Exercise materials.

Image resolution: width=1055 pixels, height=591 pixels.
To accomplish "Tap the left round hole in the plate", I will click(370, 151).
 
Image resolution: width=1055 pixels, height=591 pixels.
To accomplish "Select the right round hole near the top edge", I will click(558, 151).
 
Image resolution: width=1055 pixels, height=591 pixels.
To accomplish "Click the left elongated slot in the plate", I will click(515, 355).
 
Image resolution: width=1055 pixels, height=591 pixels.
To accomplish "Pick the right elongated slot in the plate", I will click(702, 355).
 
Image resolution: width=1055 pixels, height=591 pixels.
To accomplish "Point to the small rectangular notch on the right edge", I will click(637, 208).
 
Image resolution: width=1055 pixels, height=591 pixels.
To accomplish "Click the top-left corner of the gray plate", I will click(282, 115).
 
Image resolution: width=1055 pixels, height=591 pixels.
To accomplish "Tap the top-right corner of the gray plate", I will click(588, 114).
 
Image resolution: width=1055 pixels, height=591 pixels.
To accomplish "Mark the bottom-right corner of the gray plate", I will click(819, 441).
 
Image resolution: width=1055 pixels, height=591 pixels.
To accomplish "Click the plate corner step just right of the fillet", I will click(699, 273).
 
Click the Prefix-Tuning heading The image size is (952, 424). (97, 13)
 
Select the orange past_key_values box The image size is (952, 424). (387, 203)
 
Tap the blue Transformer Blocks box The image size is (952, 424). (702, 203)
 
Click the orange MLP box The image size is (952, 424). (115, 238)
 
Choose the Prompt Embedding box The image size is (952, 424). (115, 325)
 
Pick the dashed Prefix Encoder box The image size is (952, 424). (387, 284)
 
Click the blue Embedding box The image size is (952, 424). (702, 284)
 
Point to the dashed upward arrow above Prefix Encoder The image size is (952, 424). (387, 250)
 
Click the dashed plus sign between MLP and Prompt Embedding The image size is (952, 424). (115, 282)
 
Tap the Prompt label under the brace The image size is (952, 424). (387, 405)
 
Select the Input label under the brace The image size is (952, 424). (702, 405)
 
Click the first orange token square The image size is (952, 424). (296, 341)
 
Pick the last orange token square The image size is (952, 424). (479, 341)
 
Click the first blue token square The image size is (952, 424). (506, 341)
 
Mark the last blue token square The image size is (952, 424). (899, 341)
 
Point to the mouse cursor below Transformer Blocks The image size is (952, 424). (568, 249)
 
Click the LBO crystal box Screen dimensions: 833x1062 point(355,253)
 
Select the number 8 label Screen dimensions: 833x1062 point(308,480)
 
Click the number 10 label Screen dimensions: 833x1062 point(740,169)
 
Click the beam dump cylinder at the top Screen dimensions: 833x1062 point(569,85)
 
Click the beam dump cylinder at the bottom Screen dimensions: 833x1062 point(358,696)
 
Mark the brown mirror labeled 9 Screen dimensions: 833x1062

What is needed. Present every line of the listing above as a Markdown table with columns Row and Entry, numbering the rows in order and leaving out the blank lines.

Result for this exercise.
| Row | Entry |
|---|---|
| 1 | Image resolution: width=1055 pixels, height=591 pixels. |
| 2 | To accomplish "Tap the left round hole in the plate", I will click(370, 151). |
| 3 | Image resolution: width=1055 pixels, height=591 pixels. |
| 4 | To accomplish "Select the right round hole near the top edge", I will click(558, 151). |
| 5 | Image resolution: width=1055 pixels, height=591 pixels. |
| 6 | To accomplish "Click the left elongated slot in the plate", I will click(515, 355). |
| 7 | Image resolution: width=1055 pixels, height=591 pixels. |
| 8 | To accomplish "Pick the right elongated slot in the plate", I will click(702, 355). |
| 9 | Image resolution: width=1055 pixels, height=591 pixels. |
| 10 | To accomplish "Point to the small rectangular notch on the right edge", I will click(637, 208). |
| 11 | Image resolution: width=1055 pixels, height=591 pixels. |
| 12 | To accomplish "Click the top-left corner of the gray plate", I will click(282, 115). |
| 13 | Image resolution: width=1055 pixels, height=591 pixels. |
| 14 | To accomplish "Tap the top-right corner of the gray plate", I will click(588, 114). |
| 15 | Image resolution: width=1055 pixels, height=591 pixels. |
| 16 | To accomplish "Mark the bottom-right corner of the gray plate", I will click(819, 441). |
| 17 | Image resolution: width=1055 pixels, height=591 pixels. |
| 18 | To accomplish "Click the plate corner step just right of the fillet", I will click(699, 273). |
| 19 | Click the Prefix-Tuning heading The image size is (952, 424). (97, 13) |
| 20 | Select the orange past_key_values box The image size is (952, 424). (387, 203) |
| 21 | Tap the blue Transformer Blocks box The image size is (952, 424). (702, 203) |
| 22 | Click the orange MLP box The image size is (952, 424). (115, 238) |
| 23 | Choose the Prompt Embedding box The image size is (952, 424). (115, 325) |
| 24 | Pick the dashed Prefix Encoder box The image size is (952, 424). (387, 284) |
| 25 | Click the blue Embedding box The image size is (952, 424). (702, 284) |
| 26 | Point to the dashed upward arrow above Prefix Encoder The image size is (952, 424). (387, 250) |
| 27 | Click the dashed plus sign between MLP and Prompt Embedding The image size is (952, 424). (115, 282) |
| 28 | Tap the Prompt label under the brace The image size is (952, 424). (387, 405) |
| 29 | Select the Input label under the brace The image size is (952, 424). (702, 405) |
| 30 | Click the first orange token square The image size is (952, 424). (296, 341) |
| 31 | Pick the last orange token square The image size is (952, 424). (479, 341) |
| 32 | Click the first blue token square The image size is (952, 424). (506, 341) |
| 33 | Mark the last blue token square The image size is (952, 424). (899, 341) |
| 34 | Point to the mouse cursor below Transformer Blocks The image size is (952, 424). (568, 249) |
| 35 | Click the LBO crystal box Screen dimensions: 833x1062 point(355,253) |
| 36 | Select the number 8 label Screen dimensions: 833x1062 point(308,480) |
| 37 | Click the number 10 label Screen dimensions: 833x1062 point(740,169) |
| 38 | Click the beam dump cylinder at the top Screen dimensions: 833x1062 point(569,85) |
| 39 | Click the beam dump cylinder at the bottom Screen dimensions: 833x1062 point(358,696) |
| 40 | Mark the brown mirror labeled 9 Screen dimensions: 833x1062 |